View west from Polish TriangleA gateway to a transit-oriented development (view west from Polish Triangle)


In this era of growing environmental awareness, dense urban communities like West Town are the most promising models for sustainable living. Just living in renovated buildings in the center of the City puts all of us at the cutting edge of sustainability, in a way that driving a hybrid vehicle to a solar powered house built
out of recycled materials in suburbia never could. To paraphrase a common sentiment among architects, the most sustainable building is the one you don’t build.

Continued occupancy of vintage buildings conserves construction materials and embodied energy. The density of these multifamily buildings preserves land and provides the critical mass of people necessary to create a sense of community. As in East Village, this density, concentrated in an area of ½ mile by ½ mile (Chicago to Division, Ashland to Division) provides enough patrons within walking distance to sustain many vibrant businesses. City lots are modest in size, small enough to be maintained with minimal effort, while large enough to provide light and air to the dwelling, a small garden and perhaps even a rain barrel and a compost bin.

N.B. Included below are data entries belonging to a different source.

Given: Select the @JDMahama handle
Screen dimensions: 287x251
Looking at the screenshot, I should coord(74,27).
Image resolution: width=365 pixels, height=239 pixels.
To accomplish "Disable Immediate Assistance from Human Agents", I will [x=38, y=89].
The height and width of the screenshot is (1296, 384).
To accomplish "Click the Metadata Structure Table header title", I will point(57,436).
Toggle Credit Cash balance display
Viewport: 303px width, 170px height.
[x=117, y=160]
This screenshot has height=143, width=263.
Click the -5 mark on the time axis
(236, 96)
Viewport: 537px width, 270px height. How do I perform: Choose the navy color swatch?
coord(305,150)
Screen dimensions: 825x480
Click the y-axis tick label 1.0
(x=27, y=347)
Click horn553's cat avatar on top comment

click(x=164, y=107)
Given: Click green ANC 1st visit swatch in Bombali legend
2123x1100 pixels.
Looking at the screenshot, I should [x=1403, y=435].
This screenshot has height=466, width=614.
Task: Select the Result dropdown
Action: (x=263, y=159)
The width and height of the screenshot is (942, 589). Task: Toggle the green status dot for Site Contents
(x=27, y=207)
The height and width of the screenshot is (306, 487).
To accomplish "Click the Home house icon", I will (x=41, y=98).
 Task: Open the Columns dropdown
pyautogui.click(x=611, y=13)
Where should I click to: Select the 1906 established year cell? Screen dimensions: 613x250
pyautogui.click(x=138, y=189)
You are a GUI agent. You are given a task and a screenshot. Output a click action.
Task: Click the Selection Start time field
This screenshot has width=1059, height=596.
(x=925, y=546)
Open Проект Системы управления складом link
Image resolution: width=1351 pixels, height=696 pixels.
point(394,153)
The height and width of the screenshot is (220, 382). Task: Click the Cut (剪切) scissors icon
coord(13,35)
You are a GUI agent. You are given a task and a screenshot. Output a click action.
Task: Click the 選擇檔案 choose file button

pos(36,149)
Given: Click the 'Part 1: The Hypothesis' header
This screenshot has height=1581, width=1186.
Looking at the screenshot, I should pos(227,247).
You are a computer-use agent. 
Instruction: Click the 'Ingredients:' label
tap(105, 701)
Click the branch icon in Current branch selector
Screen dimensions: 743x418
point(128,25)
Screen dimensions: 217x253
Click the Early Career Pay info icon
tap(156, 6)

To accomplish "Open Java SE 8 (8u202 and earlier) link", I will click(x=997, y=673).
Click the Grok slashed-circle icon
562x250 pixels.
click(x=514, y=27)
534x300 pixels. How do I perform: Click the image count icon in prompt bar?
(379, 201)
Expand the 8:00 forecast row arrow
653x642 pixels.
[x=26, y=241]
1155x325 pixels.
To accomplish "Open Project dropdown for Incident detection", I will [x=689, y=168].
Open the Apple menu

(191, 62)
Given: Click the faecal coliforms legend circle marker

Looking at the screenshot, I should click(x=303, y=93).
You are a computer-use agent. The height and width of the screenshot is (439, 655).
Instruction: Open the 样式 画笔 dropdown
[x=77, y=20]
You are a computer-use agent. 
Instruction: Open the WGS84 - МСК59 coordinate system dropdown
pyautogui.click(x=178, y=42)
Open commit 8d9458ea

Although Chicago’s public transit system in woefully inadequate, East Village is a good example of a community that relies on it. Its perimeter is served by five major bus lines and the Blue line passes right by it northeast corner (where Walgreens is proposing its new building). It is amazing to see the pedestrian traffic to and from the subway station during morning and evening rush hour.

These transit options are easily walkable and concentrate huge numbers of people on the community’s perimeter creating a synergy between residents and businesses. Prominent properties like those occupied by Wendy’s and Pizza Hut have civic value; they need to be utilized in a way that gives back to the community, rather than just taking away.

Unfortunately, automobile focused uses like the proposed Walgreens, Wendy’s, and several large parking lots on the north side of Division create a retail "dead zone" that strangles what could be a vibrant termination of Division Street on the Polish Triangle. Here, multiple parking lot curb cuts displace lively retail storefronts and disrupt the pedestrian character of the street. This retail "dead zone" is certainly a contributing factor to the sorry state of the Polish Triangle.

Recently, in a meeting with the alderman, representatives of EVA were shown a site plan and elevations for a new freestanding Walgreens proposed for the Pizza Hut site. It was exceedingly disappointing to realize the opportunity this developer is intent on throwing away. The drawings show a modest variation to the typical Walgreens prototype.

The design deviates from the norm only in its use of precast concrete rather than brick (let’s give them the benefit of the doubt and assume its a naïve attempt to pay homage to the natural stone of the MB Bank) and its small footprint (8,000 SF), made possible by a stockroom mezzanine above the sales floor. As would be expected, the building sits in a sea of asphalt and has a gaping two-story-high entrance foyer showcasing Walgreen’s trademark mortar & pestle in neon.

This building is about establishing brand-recognition for Walgreens rather than mending the urban fabric at a historic corner. Contrast this approach with the landmarked MB Bank on the opposite side of the street:

Here the bank takes its identity from the building, not vice- versa. The time for fast food franchises and national chains at this prominent corner of our community has passed.

In selling its property, Pizza Hut has acknowledged this; Wendy’s and now Walgreens
need to do the same. Paying an obscene $4.85 million dollars for this real estate and
then keeping it from serving its highest and best use is like an art patron purchasing the Mona Lisa for their own personal enjoyment.

Interra-Vision, Walgreens’ developer, can build what they are proposing ‘as-of-right’
but that doesn’t mean they should. Prominent locations like this come with the moral
obligation to act with civic responsibility. This site, and West Town, deserves a developer who will build accordingly.